One part of the entries below is wanted: the lines from the one containing "Viewport: 363px width, 762px" through the one containing "Visit the Poignant-musings". Write those out exactly and nothing else.

> **Dataset content**:
###

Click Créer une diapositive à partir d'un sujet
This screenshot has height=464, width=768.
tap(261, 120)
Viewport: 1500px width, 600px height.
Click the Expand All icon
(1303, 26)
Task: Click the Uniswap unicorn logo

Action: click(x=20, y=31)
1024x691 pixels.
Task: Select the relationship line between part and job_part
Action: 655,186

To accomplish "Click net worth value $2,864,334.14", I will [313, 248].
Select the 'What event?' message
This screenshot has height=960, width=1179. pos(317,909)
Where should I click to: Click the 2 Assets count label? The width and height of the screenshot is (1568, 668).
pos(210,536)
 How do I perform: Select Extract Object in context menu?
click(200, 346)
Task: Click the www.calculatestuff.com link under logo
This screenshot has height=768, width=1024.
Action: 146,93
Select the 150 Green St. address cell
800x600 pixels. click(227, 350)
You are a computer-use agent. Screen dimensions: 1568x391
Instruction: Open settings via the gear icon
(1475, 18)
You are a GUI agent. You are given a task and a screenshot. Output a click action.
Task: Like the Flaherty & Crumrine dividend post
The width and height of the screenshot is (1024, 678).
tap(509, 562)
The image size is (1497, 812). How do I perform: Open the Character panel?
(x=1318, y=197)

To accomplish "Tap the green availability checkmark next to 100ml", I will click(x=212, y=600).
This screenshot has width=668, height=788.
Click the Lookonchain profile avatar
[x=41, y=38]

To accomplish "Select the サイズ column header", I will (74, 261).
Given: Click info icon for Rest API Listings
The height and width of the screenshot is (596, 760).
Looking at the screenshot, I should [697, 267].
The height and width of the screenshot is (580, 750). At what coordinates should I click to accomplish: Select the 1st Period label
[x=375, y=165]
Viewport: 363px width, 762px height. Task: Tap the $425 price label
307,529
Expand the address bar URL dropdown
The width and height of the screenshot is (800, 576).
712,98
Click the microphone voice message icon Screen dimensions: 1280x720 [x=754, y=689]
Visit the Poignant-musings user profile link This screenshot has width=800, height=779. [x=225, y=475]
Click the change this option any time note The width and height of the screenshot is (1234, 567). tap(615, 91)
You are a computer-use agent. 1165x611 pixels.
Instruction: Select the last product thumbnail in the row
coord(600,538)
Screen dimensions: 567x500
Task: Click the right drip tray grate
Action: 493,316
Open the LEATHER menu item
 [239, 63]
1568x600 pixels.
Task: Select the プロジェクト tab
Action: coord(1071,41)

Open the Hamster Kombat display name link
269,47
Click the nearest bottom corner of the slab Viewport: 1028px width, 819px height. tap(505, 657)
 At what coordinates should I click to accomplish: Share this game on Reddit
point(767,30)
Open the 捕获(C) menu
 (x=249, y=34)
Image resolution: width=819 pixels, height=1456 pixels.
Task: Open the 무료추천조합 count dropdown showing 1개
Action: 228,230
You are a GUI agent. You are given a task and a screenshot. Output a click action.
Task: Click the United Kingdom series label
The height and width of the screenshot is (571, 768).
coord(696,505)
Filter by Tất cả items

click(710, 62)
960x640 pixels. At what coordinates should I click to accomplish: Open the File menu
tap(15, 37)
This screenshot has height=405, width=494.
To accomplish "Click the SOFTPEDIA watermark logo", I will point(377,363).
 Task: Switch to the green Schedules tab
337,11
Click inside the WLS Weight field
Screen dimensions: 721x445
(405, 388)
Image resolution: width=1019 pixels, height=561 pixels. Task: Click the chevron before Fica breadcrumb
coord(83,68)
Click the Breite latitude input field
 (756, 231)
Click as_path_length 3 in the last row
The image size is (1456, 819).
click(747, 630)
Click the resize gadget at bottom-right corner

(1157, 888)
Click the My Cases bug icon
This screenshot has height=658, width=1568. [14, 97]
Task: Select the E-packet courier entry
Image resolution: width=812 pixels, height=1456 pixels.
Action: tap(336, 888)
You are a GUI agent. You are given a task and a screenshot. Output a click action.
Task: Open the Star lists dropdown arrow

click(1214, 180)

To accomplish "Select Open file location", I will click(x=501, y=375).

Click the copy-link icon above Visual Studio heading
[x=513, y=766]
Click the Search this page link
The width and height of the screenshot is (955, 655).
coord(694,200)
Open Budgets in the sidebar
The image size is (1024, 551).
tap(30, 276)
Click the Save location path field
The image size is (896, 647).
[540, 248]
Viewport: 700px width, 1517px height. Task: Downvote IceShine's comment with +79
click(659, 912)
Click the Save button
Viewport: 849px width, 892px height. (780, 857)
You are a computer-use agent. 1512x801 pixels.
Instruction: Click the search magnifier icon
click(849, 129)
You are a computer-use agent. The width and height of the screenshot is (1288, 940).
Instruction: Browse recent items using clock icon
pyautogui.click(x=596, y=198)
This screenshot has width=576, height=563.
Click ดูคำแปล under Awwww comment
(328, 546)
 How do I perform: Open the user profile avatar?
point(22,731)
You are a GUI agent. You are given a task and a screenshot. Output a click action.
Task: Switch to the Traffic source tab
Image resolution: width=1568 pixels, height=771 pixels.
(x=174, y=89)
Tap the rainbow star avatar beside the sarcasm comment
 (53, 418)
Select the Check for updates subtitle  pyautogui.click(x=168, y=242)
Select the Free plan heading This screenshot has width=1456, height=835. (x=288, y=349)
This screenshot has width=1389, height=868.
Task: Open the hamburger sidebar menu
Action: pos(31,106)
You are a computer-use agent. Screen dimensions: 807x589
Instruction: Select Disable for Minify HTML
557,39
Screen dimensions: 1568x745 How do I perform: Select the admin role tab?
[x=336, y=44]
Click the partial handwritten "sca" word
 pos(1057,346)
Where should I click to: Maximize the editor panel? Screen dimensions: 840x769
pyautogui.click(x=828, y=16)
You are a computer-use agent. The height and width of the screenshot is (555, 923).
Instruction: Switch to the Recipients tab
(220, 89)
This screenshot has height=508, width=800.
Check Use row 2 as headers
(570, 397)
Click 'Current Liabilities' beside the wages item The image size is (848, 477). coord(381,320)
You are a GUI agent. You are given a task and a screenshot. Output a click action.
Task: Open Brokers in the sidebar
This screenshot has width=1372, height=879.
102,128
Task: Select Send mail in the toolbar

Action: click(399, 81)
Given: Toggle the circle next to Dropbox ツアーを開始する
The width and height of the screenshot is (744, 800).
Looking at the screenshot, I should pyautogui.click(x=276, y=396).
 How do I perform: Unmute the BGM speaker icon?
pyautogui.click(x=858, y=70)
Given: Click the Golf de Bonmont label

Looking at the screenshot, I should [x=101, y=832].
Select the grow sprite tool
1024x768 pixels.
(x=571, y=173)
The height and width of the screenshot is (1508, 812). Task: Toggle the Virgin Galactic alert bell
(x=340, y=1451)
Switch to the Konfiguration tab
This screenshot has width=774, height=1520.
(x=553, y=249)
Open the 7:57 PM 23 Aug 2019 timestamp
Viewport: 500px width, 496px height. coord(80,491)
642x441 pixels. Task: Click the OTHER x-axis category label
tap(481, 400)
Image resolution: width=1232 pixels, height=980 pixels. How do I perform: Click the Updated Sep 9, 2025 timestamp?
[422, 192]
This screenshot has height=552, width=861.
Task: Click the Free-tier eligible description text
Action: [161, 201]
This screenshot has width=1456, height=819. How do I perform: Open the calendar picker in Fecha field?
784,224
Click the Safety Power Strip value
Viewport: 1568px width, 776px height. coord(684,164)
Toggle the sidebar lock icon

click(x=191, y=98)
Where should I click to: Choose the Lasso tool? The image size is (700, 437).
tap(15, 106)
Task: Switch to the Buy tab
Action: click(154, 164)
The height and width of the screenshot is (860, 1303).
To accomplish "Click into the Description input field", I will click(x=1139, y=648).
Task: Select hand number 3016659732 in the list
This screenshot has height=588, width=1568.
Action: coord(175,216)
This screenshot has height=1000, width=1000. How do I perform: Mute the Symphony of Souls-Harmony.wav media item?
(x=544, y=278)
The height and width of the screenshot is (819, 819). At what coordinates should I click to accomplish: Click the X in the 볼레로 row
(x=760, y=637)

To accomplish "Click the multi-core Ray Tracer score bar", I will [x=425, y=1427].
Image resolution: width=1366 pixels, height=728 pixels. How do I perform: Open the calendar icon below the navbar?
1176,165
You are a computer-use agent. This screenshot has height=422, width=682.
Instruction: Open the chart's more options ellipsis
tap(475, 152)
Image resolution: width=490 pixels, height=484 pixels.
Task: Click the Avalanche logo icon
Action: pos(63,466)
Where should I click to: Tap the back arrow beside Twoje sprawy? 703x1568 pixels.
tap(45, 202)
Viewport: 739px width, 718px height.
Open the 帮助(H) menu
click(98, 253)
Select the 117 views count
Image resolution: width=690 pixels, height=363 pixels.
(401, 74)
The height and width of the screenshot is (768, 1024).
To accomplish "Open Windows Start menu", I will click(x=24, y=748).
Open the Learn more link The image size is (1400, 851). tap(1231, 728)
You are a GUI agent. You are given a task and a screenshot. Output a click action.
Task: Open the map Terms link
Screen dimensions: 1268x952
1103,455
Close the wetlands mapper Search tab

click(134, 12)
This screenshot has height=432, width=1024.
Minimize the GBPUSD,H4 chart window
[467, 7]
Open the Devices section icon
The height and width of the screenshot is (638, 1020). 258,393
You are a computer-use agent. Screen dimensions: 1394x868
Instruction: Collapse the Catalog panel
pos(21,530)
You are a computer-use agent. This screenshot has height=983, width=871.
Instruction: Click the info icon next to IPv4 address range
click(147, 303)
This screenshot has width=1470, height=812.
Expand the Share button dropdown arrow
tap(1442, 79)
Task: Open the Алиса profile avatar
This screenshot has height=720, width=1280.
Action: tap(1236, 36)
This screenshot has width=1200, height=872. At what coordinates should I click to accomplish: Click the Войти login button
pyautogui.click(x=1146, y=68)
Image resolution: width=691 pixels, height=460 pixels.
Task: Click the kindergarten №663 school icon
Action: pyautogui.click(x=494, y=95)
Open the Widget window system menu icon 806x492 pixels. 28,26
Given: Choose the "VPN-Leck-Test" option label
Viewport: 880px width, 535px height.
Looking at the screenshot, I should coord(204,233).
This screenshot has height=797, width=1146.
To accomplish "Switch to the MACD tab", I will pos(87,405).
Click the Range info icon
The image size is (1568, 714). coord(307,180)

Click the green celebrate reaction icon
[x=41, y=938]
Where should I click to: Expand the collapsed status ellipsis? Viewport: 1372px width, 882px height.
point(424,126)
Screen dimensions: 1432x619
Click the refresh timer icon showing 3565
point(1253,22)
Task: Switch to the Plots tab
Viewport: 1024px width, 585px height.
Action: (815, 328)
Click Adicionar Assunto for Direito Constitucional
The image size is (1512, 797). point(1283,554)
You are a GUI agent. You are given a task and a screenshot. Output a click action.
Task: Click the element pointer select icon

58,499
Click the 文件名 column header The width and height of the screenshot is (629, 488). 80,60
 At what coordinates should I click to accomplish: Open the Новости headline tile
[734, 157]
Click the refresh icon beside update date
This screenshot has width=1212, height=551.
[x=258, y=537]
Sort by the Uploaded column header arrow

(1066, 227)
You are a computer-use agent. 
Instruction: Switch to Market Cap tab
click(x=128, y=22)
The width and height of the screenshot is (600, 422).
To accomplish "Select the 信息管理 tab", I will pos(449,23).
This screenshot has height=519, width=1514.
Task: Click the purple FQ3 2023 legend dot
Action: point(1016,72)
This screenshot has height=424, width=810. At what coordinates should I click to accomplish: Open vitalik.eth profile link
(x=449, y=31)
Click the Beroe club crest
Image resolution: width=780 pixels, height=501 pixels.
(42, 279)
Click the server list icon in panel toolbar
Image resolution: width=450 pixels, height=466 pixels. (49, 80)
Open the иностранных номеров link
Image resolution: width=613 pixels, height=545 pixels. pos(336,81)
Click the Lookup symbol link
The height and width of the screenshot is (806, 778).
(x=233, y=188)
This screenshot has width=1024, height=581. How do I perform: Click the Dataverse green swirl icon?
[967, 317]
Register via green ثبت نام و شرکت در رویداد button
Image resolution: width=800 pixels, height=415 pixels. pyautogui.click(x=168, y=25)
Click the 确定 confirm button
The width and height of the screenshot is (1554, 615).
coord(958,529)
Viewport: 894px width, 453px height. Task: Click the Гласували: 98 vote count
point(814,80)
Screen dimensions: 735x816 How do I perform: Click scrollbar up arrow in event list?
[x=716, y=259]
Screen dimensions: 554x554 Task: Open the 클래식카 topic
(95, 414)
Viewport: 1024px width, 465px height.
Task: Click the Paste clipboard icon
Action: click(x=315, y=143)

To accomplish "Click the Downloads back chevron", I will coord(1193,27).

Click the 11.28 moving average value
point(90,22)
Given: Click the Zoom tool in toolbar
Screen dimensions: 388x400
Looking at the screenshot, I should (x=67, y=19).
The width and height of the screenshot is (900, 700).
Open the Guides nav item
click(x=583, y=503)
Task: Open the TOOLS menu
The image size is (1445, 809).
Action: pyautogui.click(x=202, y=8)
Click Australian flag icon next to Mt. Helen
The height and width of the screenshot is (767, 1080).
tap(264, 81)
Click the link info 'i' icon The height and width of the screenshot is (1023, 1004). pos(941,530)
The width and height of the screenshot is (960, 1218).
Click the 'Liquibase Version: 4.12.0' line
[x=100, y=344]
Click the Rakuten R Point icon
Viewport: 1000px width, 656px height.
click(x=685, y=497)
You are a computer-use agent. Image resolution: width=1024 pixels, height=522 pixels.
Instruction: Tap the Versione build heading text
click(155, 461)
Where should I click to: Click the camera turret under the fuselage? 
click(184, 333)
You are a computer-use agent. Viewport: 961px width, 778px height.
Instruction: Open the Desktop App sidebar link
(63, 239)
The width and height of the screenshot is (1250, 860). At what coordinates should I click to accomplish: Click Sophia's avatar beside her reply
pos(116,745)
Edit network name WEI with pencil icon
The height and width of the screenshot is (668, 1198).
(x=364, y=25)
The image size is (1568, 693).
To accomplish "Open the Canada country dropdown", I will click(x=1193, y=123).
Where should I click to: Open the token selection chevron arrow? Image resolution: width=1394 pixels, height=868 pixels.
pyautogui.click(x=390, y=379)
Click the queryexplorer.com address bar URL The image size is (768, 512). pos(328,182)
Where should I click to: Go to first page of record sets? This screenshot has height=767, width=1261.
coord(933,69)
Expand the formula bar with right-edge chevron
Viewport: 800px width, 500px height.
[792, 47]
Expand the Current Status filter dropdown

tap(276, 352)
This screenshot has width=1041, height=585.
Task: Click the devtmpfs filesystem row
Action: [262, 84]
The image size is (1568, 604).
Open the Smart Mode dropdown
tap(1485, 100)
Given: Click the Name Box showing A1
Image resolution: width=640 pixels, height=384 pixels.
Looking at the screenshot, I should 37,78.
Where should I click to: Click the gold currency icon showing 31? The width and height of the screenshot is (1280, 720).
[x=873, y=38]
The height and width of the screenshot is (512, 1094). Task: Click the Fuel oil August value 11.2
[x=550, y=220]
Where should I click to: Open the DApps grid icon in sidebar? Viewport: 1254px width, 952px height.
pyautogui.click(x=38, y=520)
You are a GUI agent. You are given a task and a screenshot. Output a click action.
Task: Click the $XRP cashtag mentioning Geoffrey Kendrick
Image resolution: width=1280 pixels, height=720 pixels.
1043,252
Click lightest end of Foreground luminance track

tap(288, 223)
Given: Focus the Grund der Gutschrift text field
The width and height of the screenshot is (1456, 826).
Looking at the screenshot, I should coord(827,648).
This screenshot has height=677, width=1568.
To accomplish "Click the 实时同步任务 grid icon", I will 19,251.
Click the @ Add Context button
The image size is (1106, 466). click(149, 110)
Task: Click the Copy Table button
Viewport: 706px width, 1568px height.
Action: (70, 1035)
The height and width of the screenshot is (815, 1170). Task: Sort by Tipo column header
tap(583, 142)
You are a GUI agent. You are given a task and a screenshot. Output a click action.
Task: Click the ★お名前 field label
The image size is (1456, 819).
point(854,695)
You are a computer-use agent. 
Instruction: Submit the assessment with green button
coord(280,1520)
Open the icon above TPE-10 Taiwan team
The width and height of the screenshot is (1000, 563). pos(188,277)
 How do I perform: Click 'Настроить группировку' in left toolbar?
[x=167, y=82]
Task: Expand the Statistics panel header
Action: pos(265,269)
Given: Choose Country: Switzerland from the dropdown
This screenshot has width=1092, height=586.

###

> **Written reply**:
Viewport: 363px width, 762px height. Task: Tap the $425 price label
307,529
Expand the address bar URL dropdown
The width and height of the screenshot is (800, 576).
712,98
Click the microphone voice message icon Screen dimensions: 1280x720 [x=754, y=689]
Visit the Poignant-musings user profile link This screenshot has width=800, height=779. [x=225, y=475]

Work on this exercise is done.